Chaney dijo en voz alta:

—Transmita mis saludos al equipo, señorita Van Hise. Y dígales que vigilen a la policía de tráfico. Leeré sus aventuras en los periódicos.

Kathryn Van Hise se había ido.

Vio sus huellas en la arena; alzó la vista y la vio poniéndose sus zapatos cerca de los matorrales que bordeaban la playa. Sus pantalones cortos en delta se tensaron cuando se inclinó. El jeep de correos era de nuevo visible en la distancia, avanzando ahora hacia él, repartiendo las cartas al otro lado de la carretera de la playa. La entrevista había quedado completada en menos de una hora.

Chaney sintió el peso del libro en sus rodillas. No se había dado cuenta de que la mujer lo había dejado allí.

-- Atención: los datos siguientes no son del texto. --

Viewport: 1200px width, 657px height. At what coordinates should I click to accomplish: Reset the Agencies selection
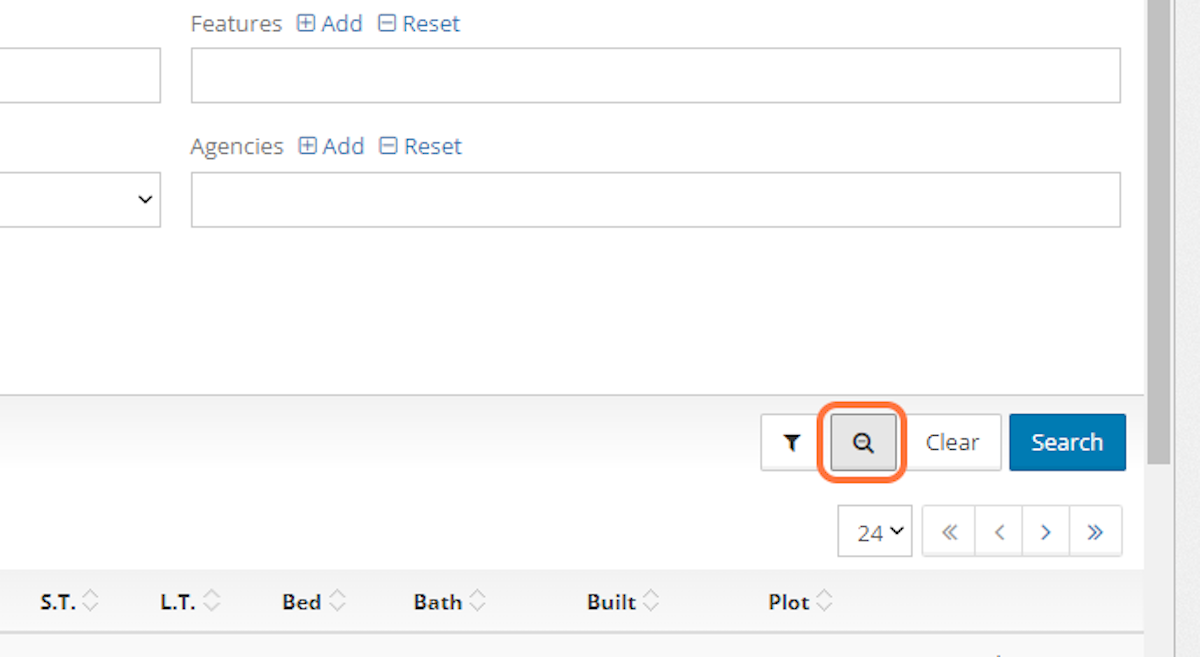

El título de la roja sobrecubierta le resultaba tan familiar como el dorso de su mano. Desde las cuevas de Qumran: pasado, presente y futuro. La línea de más abajo omitía la palabra por y decía simplemente: Dr. Brian Chaney. La llamativa cubierta era una abominación creada por el departamento de ventas sobre el inerte cuerpo de un director de colección conservador; había sido diseñada para llamar la atención de los marginales lunáticos. La detestaba. Pese a sus cuidadosas explicaciones, pese a su erudita traducción de un papiro sospechoso, el libro había alzado una tormenta dos veces mayor de lo que esperaba y despertado las iras de los ciudadanos bienpensantes de todo el mundo. ¡Que cuelguen al blasfemo!

Una pequeña tarjeta asomaba por entre las páginas centrales.

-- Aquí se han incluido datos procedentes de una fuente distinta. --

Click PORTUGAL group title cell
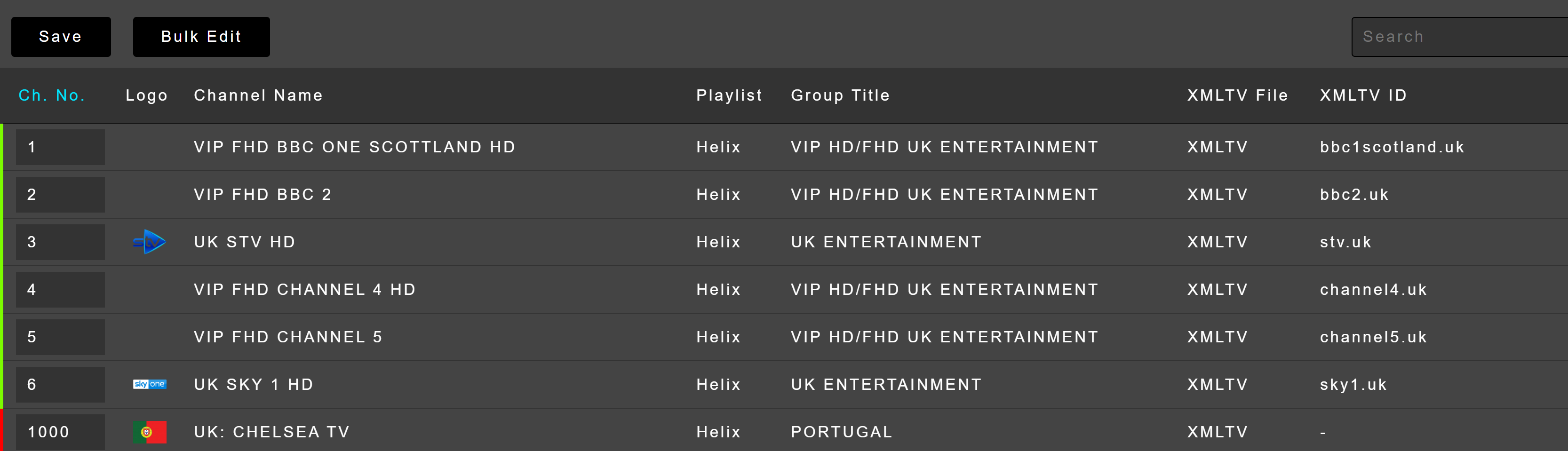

Chaney abrió el volumen con curiosidad y descubrió una tarjeta de visita con el nombre de la mujer impreso en una cara y la dirección de un laboratorio del gobierno en Illinois escrita en la otra. Supuso que los diez billetes de cincuenta dólares doblados entre las páginas representaban los gastos del viaje. O un desvergonzado soborno añadido a la blusa, los pantalones cortos y el perfume que emanaba de su pecho.

—¡No pienso ir! —gritó hacia la mujer—. La computadora mintió…, soy un charlatán. ¡La Oficina puede irse a los mismísimos infiernos!

Ella no se volvió, ni siquiera giró la cabeza.

—Esa mujer está demasiado segura de sí misma, maldita sea.